Improvement in cardiac systolic function and reduced prevalence of metabolic syndrome after two years of growth hormone (GH) treatment in GH-deficient adult survivors of childhood-onset acute lymphoblastic leukemia

CONTEXT: Survivors of childhood-onset (CO) acute lymphoblastic leukemia (ALL) treated with prophylactic cranial radiotherapy often exhibit GH deficiency (GHD), which is associated with increased prevalence of cardiovascular risk factors and cardiac dysfunction. OBJECTIVE: The objective of the study was to evaluate the effect of GH replacement on cardiovascular risk factors and cardiac function in former CO ALL patients. DESIGN: Eighteen former CO ALL patients (aged 19-32 yr) treated with cranial radiotherapy (18-24 Gy) and chemotherapy and with confirmed GHD were studied at baseline and after 12 (n = 18) and 24 months (n = 13) of GH treatment (median 0.5 mg/d). A group of 18 age- and sex-matched subjects served as controls. RESULTS: After 12 months of GH treatment, a significant decrease in serum leptin (P = 0.002), leptin per kilogram fat mass (FM) (P = 0.01), plasma glucose (P = 0.004), FM (P = 0.002), and hip (P = 0.04) and waist (P = 0.02) circumference and increased muscle mass (P = 0.004) were recorded in the patients. Before GH treatment six patients had a metabolic syndrome, but after 12 months only one had it and after 24 months none.
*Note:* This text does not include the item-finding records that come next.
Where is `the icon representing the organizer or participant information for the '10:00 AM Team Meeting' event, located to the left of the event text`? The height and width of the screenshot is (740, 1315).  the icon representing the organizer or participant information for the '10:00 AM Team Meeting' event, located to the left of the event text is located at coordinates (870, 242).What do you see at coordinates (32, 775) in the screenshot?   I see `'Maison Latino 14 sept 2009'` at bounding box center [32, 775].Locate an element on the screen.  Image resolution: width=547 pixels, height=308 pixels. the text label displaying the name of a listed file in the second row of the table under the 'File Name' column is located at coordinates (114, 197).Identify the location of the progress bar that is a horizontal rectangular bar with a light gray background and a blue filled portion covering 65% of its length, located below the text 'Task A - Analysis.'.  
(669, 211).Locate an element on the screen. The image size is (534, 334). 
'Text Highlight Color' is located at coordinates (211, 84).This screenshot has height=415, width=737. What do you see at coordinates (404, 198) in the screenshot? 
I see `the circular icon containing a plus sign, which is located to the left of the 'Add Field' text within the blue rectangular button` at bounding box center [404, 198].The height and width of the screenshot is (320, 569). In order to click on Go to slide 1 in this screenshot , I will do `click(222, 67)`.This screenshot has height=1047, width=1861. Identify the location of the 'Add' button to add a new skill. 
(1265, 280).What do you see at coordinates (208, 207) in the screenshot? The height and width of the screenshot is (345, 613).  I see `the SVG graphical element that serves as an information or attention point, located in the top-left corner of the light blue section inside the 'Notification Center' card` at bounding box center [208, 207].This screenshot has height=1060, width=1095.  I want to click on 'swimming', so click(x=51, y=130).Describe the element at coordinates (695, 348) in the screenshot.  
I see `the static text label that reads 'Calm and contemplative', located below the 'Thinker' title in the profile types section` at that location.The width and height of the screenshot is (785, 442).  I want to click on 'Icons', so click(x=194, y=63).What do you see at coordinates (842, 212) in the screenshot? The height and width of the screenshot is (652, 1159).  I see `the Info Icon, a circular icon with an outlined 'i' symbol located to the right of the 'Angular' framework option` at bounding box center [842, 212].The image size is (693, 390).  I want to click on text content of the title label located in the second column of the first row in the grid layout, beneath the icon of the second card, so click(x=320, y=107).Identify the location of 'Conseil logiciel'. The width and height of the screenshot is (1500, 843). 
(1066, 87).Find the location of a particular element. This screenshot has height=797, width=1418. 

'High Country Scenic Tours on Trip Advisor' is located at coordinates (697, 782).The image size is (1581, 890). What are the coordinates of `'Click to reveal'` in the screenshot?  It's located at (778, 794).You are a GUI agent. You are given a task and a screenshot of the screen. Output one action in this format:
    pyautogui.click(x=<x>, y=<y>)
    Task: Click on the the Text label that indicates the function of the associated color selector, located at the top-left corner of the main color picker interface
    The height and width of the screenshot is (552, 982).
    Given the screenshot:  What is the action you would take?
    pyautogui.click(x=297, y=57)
After 24 months of GH treatment, an increase in left ventricular mass index (P = 0.06) and significant improvements in cardiac systolic function, measured as fractional shortening (P = 0.03) and ejection fraction (P = 0.03), were recorded. CONCLUSIONS: Improvement in cardiac systolic function and reduced prevalence of metabolic syndrome were recorded after 2 yr of GH replacement in former CO ALL patients with GHD. Long-term follow-up is highly warranted.